Expert and author traces history of patient safety movement, suggests stories

Yes, there’s a lot going on these days.


Potential war.

The 2020 election.

(Forget for a minute the cynic’s view that all three things might actually be the same.)

We’re forgetting or perhaps just distracted from drawing our readers’ attention to a preventable problem that kills some 200,000 people a year.

Doctors and other health care executives say they can’t prevent every preventable bad outcome. They calculate the return on investment for to achieve safer care. What does the hospital’s chief financial officer’s ledger sheet show for, say, the cost of remodeling bathrooms to prevent hospital falls compared to the cost of treating patients who were injured after falling in a hospital bathroom?

Wouldn’t it be great to know what health care officials consider the blue line, over which the numbers justify reducing harm but below which the response is: “We did everything in our power. We’re sorry for your loss.”

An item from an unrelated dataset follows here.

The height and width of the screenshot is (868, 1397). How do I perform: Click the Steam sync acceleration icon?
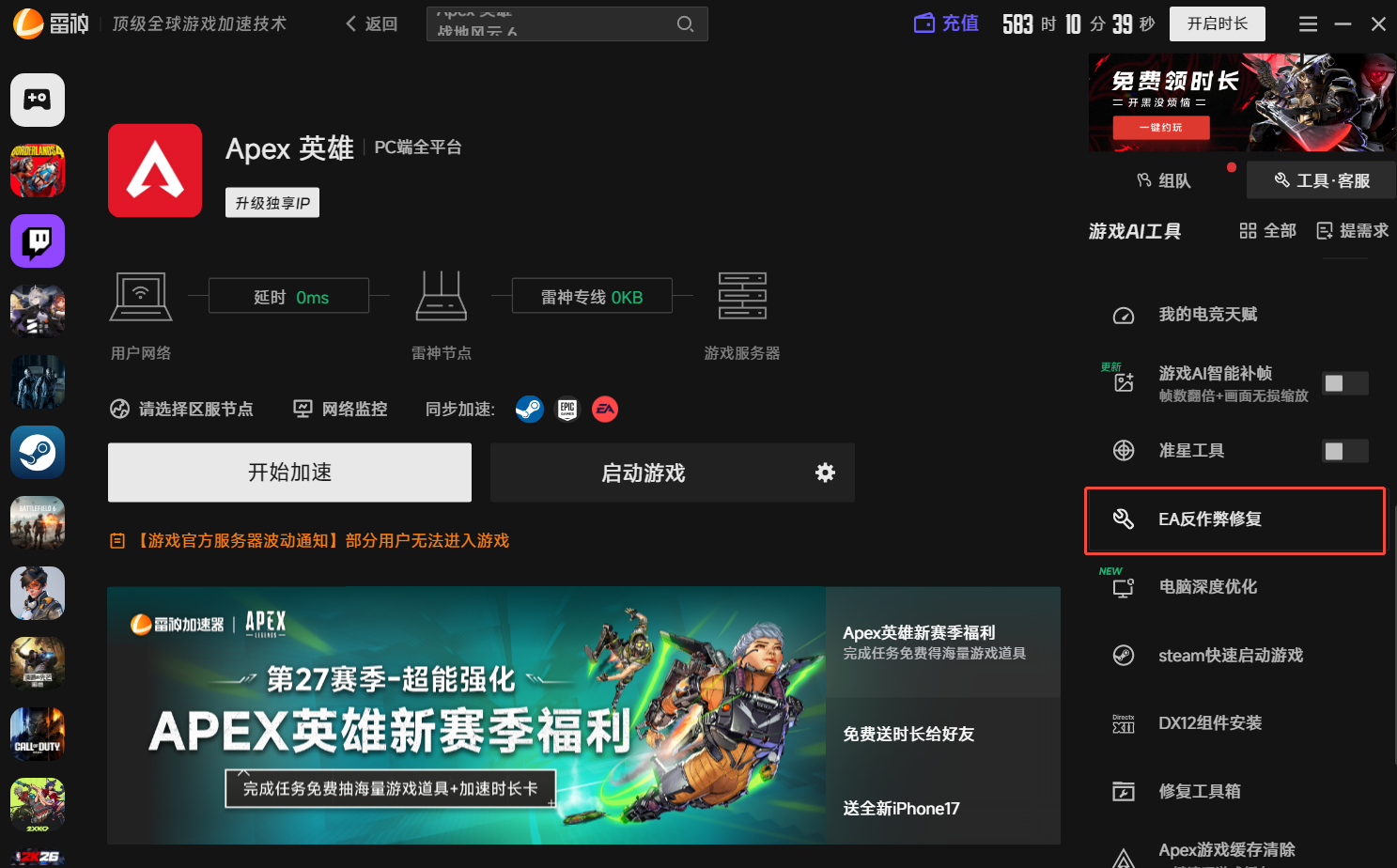click(529, 410)
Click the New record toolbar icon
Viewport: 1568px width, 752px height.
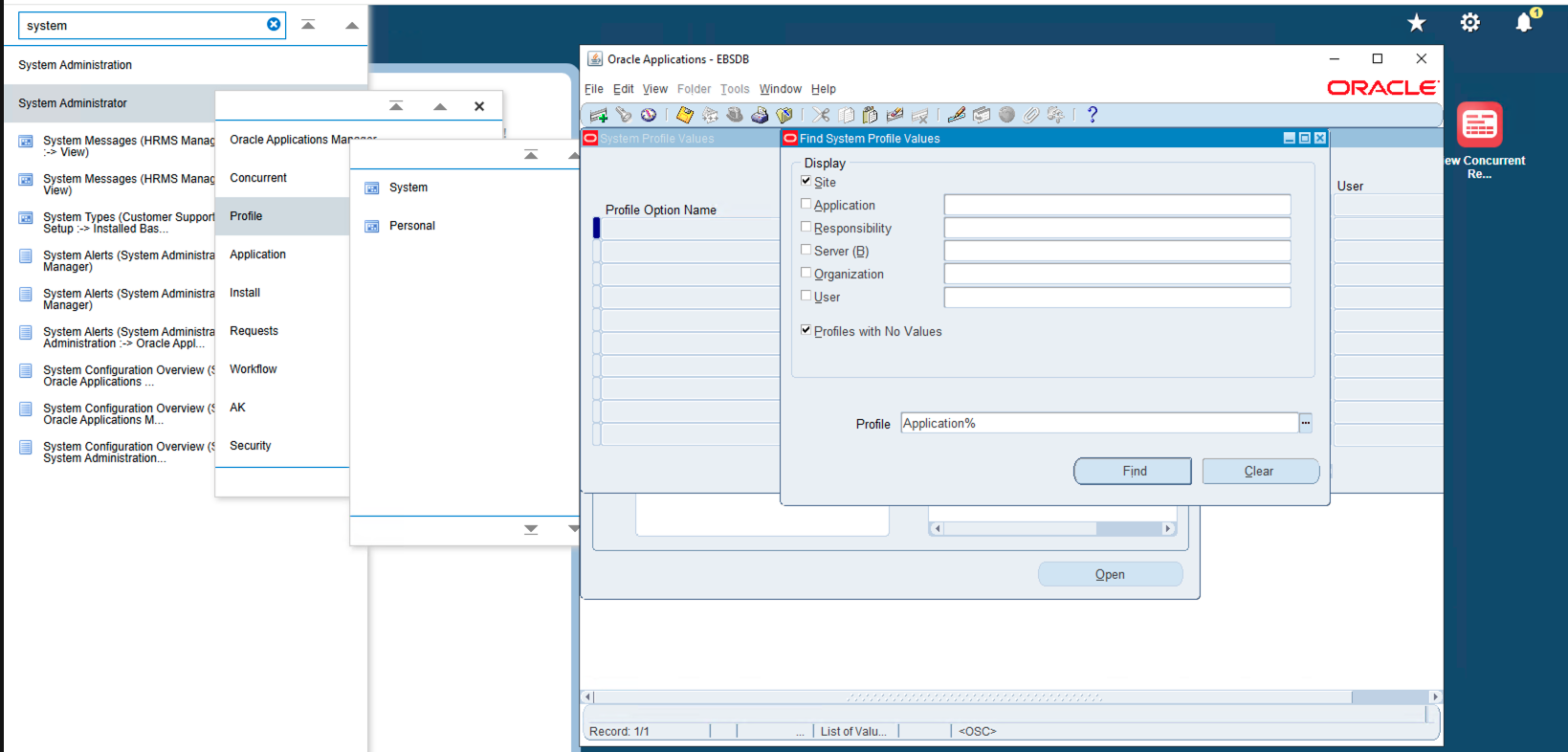600,116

Read thought cloud: “Rare event … Unavoidable … a horrendoma.”

Michael L. Millenson

Michael L. Millenson

Michael Millenson, long a student, researcher and heavily published author of topics related to the patient safety movement, gives AHCJ members a wide-ranging history of health providers’ intermittent but gradually expanding attention to this costly source of patient pain and harm.

But those efforts are far from enough. And journalists have a responsibility to bring attention back to this critical topic.

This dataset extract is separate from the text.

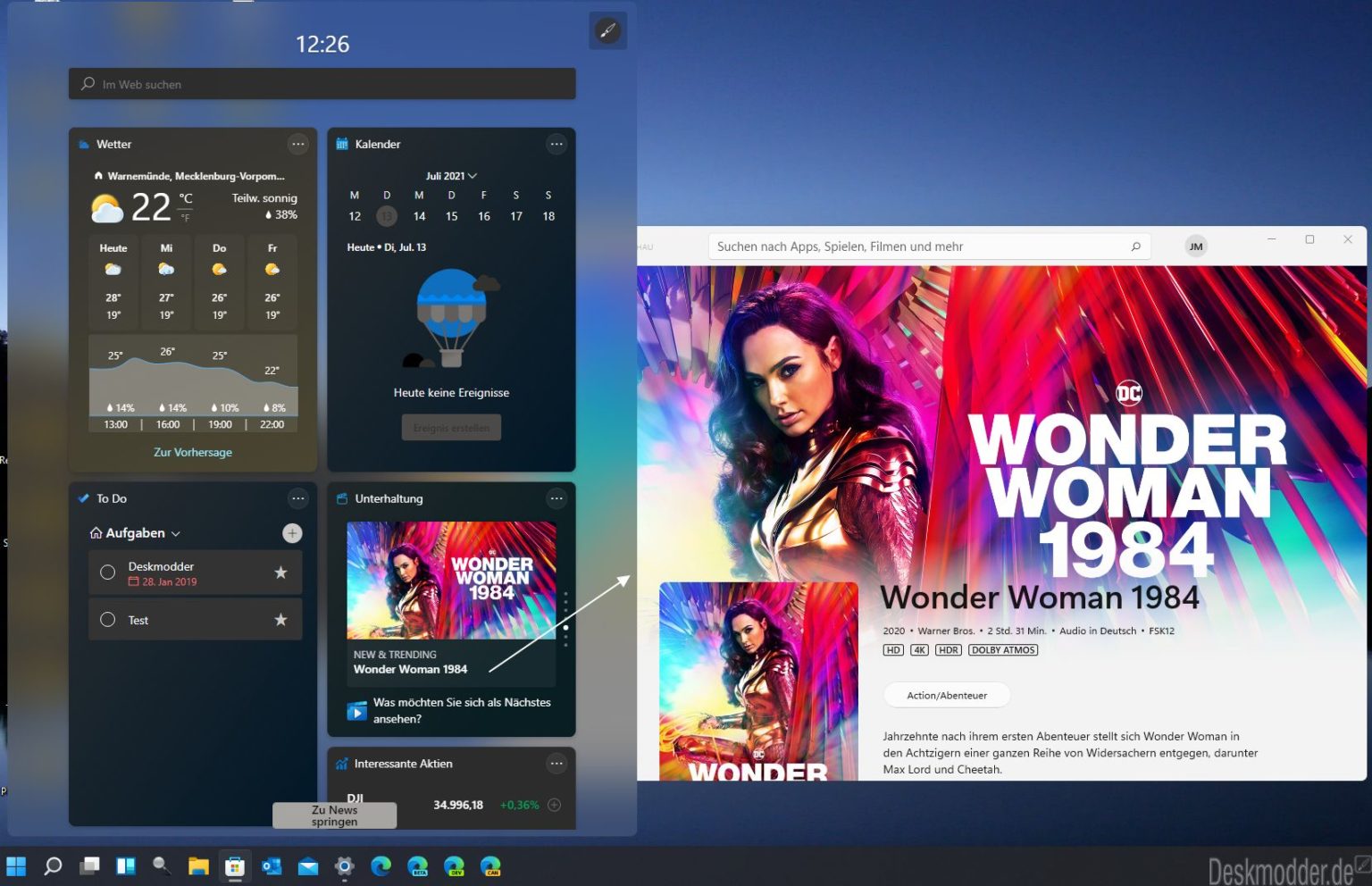Click the plus icon beside the DJI stock entry
The height and width of the screenshot is (886, 1372).
(554, 804)
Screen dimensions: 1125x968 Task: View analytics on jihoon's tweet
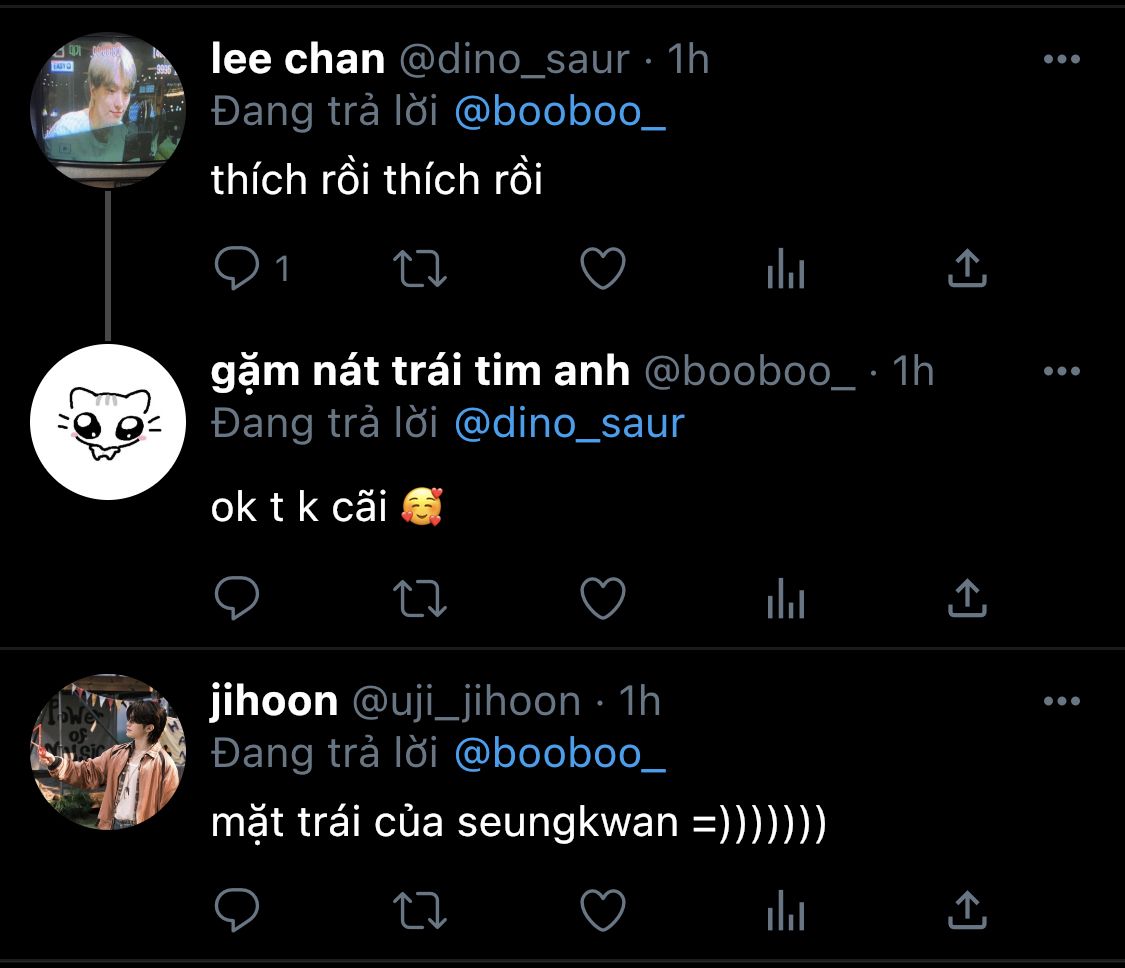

He urges health journalists to look in their own communities and explore the efforts of medical providers toward getting to a safer culture.

1 thought on “Expert and author traces history of patient safety movement, suggests stories

  1. Stanley Sack, MD

    As a mostly retired clinician and budding freelance journalist, I often wonder how many hospital CEOs and similar administrators in positions of power know the risks, know that complications cost more than prevention, but just cross their fingers and hope things won’t happen on their watch? They continue to do well financially thanks to their healthy bottom lines, ignoring pleas from people who have something to say on the subject of safety or standard of care–and by the time something happens, they’ve retired or have moved on to do the same thing in another facility. It’s sort of like going without insurance and hoping that rare “never” event doesn’t happen.

    I wonder if the answer is to make administrators accountable for “never” events after they’ve left a facility, much as physicians can have a lengthy statute of limitations for clinical mistakes. Many oversights are easily proven in this day and age of e-mail trails.